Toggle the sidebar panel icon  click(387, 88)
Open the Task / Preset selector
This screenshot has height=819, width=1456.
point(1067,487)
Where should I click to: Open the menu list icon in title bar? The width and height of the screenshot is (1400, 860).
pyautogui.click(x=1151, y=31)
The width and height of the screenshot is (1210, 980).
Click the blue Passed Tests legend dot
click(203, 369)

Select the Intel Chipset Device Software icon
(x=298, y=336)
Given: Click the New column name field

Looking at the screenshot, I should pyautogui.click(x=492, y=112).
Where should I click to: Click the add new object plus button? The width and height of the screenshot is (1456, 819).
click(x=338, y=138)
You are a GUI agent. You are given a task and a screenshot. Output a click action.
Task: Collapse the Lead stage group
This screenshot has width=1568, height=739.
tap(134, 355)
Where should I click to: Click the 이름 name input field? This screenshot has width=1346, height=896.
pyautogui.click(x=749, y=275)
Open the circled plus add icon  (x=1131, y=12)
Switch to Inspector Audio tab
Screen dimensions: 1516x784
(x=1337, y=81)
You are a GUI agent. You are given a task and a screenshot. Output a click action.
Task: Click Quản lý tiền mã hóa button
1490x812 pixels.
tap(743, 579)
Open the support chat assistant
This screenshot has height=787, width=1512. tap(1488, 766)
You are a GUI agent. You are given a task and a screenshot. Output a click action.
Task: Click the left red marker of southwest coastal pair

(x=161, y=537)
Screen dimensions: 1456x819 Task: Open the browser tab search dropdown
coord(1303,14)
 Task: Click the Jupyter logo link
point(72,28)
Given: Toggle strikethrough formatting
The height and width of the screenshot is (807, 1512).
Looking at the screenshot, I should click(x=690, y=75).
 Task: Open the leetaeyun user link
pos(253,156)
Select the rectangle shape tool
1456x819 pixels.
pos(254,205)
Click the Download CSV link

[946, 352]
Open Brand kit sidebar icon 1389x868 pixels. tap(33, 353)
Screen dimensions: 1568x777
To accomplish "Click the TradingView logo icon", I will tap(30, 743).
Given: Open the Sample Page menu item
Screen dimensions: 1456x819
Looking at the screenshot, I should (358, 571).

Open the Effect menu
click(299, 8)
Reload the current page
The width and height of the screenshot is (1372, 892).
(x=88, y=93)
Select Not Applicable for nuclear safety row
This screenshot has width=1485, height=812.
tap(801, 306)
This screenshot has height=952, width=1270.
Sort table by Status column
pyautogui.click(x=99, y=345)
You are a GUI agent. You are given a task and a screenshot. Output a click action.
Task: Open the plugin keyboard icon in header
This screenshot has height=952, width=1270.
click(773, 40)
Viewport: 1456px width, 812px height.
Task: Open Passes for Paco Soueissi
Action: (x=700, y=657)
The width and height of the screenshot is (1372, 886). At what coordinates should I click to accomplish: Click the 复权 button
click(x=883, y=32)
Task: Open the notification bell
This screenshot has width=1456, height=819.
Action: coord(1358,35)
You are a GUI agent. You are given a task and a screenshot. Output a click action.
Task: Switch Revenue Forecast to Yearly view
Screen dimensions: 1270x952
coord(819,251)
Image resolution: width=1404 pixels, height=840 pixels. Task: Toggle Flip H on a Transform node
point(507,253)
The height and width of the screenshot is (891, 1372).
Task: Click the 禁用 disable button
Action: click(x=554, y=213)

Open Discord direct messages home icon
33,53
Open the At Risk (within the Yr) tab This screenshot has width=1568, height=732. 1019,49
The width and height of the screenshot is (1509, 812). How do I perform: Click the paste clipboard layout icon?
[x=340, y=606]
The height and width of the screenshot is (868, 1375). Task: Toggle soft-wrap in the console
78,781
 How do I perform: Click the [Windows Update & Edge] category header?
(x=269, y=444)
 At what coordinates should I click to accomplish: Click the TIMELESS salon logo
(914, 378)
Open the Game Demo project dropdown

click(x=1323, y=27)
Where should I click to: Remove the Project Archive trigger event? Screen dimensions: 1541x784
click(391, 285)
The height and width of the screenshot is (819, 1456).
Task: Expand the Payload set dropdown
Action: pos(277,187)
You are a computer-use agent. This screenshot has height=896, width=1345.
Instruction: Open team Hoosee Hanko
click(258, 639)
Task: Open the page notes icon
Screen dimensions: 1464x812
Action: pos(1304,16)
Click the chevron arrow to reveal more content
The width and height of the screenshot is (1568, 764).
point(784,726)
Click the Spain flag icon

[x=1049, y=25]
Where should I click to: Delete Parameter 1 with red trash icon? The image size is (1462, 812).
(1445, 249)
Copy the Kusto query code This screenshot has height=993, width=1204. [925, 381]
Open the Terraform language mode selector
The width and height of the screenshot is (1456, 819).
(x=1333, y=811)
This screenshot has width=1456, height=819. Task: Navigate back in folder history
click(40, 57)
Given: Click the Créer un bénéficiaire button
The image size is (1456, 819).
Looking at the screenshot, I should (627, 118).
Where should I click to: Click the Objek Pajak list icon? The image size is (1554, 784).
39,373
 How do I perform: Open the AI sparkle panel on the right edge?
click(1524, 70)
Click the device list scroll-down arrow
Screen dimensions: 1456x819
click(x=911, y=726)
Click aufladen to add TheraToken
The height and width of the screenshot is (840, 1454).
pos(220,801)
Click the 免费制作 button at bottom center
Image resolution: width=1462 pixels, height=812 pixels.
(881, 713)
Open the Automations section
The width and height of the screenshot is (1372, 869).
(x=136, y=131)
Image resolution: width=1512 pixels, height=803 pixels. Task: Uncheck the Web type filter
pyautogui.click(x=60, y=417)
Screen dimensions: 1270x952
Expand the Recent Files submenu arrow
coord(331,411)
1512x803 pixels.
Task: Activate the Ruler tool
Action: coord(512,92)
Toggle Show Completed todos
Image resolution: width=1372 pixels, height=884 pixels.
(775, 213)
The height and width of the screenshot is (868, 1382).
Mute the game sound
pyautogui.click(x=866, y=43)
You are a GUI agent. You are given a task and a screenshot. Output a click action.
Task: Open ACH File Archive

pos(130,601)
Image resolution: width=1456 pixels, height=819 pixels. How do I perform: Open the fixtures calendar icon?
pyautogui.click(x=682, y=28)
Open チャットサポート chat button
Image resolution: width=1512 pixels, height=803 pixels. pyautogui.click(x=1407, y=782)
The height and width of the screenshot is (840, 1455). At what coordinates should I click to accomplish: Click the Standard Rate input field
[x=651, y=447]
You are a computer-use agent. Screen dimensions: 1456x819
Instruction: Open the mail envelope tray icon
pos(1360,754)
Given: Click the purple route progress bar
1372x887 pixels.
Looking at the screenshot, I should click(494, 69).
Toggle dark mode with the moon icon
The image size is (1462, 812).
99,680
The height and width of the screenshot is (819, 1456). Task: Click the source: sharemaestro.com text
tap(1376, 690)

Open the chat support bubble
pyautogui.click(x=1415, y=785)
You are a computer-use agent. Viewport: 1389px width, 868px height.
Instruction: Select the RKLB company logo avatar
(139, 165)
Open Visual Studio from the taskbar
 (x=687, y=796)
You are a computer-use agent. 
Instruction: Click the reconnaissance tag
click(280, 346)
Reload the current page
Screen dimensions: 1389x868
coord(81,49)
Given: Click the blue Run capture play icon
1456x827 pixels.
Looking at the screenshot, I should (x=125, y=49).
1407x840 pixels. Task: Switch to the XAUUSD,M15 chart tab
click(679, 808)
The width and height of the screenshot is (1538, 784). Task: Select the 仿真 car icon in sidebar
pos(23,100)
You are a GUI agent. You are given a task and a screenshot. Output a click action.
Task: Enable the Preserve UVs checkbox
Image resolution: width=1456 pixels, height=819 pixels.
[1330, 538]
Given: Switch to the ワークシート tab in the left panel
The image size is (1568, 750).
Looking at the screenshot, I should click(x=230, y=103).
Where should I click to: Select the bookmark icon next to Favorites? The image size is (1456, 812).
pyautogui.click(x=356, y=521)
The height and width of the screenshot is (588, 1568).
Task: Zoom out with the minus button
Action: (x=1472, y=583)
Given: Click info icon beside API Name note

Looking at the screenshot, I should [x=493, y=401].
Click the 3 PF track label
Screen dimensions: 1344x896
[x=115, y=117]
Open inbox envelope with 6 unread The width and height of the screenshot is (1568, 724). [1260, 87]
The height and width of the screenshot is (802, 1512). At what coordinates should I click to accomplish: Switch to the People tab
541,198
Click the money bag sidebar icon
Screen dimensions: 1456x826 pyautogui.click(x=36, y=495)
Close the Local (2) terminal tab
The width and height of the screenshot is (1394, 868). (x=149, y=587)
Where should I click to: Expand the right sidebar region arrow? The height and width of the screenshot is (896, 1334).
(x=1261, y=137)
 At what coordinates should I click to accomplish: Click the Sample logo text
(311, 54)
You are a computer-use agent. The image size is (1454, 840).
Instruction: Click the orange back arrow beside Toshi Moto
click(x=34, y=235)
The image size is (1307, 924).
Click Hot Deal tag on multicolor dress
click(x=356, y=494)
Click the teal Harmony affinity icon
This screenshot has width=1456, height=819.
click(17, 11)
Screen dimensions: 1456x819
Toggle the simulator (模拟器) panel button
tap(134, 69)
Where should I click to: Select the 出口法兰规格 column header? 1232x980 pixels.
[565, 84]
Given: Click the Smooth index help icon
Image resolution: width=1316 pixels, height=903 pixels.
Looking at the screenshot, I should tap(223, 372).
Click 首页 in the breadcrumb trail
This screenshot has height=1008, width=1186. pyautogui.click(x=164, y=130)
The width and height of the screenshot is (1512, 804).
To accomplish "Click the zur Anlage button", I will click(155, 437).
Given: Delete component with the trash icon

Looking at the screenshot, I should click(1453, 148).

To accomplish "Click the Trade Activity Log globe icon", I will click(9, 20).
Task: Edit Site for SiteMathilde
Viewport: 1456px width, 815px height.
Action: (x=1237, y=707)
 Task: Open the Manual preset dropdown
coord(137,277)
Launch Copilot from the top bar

_ _ _ _ _

• What you have to do: Which lines in the listing hold the word "will"? Copy them out.

• Exercise output:
To accomplish "Click the TradingView logo icon", I will tap(30, 743).
To accomplish "Click the zur Anlage button", I will click(155, 437).
To accomplish "Click the Trade Activity Log globe icon", I will click(9, 20).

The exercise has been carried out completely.